**EXERCISE PROMPT**
What is needed here is every record, retyped without any change.

**AVAILABLE DATA**
[Start of Attachment]
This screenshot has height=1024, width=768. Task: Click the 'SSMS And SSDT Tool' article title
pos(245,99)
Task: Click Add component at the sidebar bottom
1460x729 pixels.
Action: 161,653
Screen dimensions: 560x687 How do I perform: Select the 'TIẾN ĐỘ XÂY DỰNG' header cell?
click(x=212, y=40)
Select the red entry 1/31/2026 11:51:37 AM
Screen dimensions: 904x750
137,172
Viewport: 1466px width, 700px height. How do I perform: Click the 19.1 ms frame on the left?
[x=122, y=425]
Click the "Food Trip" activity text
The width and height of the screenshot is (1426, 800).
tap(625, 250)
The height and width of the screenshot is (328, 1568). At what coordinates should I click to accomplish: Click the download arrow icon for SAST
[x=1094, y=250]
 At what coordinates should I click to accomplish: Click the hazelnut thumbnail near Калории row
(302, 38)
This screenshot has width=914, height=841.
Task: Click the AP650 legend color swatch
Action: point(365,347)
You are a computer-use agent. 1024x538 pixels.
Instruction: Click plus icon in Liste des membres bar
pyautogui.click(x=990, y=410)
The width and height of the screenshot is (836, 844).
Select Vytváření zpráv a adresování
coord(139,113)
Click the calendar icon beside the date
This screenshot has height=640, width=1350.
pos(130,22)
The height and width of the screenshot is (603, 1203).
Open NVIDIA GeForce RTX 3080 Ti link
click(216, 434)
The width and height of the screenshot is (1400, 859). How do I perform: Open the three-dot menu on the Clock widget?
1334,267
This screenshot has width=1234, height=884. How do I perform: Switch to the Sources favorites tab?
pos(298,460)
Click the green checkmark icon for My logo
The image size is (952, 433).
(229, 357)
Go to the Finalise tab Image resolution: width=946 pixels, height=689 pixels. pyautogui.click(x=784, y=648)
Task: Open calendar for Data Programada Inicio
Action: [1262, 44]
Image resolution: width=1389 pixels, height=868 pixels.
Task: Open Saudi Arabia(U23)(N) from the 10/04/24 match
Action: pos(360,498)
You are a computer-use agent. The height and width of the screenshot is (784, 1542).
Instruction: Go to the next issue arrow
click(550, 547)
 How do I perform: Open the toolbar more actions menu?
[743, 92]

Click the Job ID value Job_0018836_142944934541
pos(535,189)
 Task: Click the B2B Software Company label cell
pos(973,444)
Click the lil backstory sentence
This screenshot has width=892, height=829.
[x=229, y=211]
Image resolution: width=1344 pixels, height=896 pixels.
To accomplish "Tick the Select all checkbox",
[End of Attachment]
**SOLUTION FOR THIS EXERCISE**
This screenshot has height=1024, width=768. Task: Click the 'SSMS And SSDT Tool' article title
pos(245,99)
Task: Click Add component at the sidebar bottom
1460x729 pixels.
Action: 161,653
Screen dimensions: 560x687 How do I perform: Select the 'TIẾN ĐỘ XÂY DỰNG' header cell?
click(x=212, y=40)
Select the red entry 1/31/2026 11:51:37 AM
Screen dimensions: 904x750
137,172
Viewport: 1466px width, 700px height. How do I perform: Click the 19.1 ms frame on the left?
[x=122, y=425]
Click the "Food Trip" activity text
The width and height of the screenshot is (1426, 800).
tap(625, 250)
The height and width of the screenshot is (328, 1568). At what coordinates should I click to accomplish: Click the download arrow icon for SAST
[x=1094, y=250]
 At what coordinates should I click to accomplish: Click the hazelnut thumbnail near Калории row
(302, 38)
This screenshot has width=914, height=841.
Task: Click the AP650 legend color swatch
Action: point(365,347)
You are a computer-use agent. 1024x538 pixels.
Instruction: Click plus icon in Liste des membres bar
pyautogui.click(x=990, y=410)
The width and height of the screenshot is (836, 844).
Select Vytváření zpráv a adresování
coord(139,113)
Click the calendar icon beside the date
This screenshot has height=640, width=1350.
pos(130,22)
The height and width of the screenshot is (603, 1203).
Open NVIDIA GeForce RTX 3080 Ti link
click(216, 434)
The width and height of the screenshot is (1400, 859). How do I perform: Open the three-dot menu on the Clock widget?
1334,267
This screenshot has width=1234, height=884. How do I perform: Switch to the Sources favorites tab?
pos(298,460)
Click the green checkmark icon for My logo
The image size is (952, 433).
(229, 357)
Go to the Finalise tab Image resolution: width=946 pixels, height=689 pixels. pyautogui.click(x=784, y=648)
Task: Open calendar for Data Programada Inicio
Action: [1262, 44]
Image resolution: width=1389 pixels, height=868 pixels.
Task: Open Saudi Arabia(U23)(N) from the 10/04/24 match
Action: pos(360,498)
You are a computer-use agent. The height and width of the screenshot is (784, 1542).
Instruction: Go to the next issue arrow
click(550, 547)
 How do I perform: Open the toolbar more actions menu?
[743, 92]

Click the Job ID value Job_0018836_142944934541
pos(535,189)
 Task: Click the B2B Software Company label cell
pos(973,444)
Click the lil backstory sentence
This screenshot has width=892, height=829.
[x=229, y=211]
Image resolution: width=1344 pixels, height=896 pixels.
To accomplish "Tick the Select all checkbox",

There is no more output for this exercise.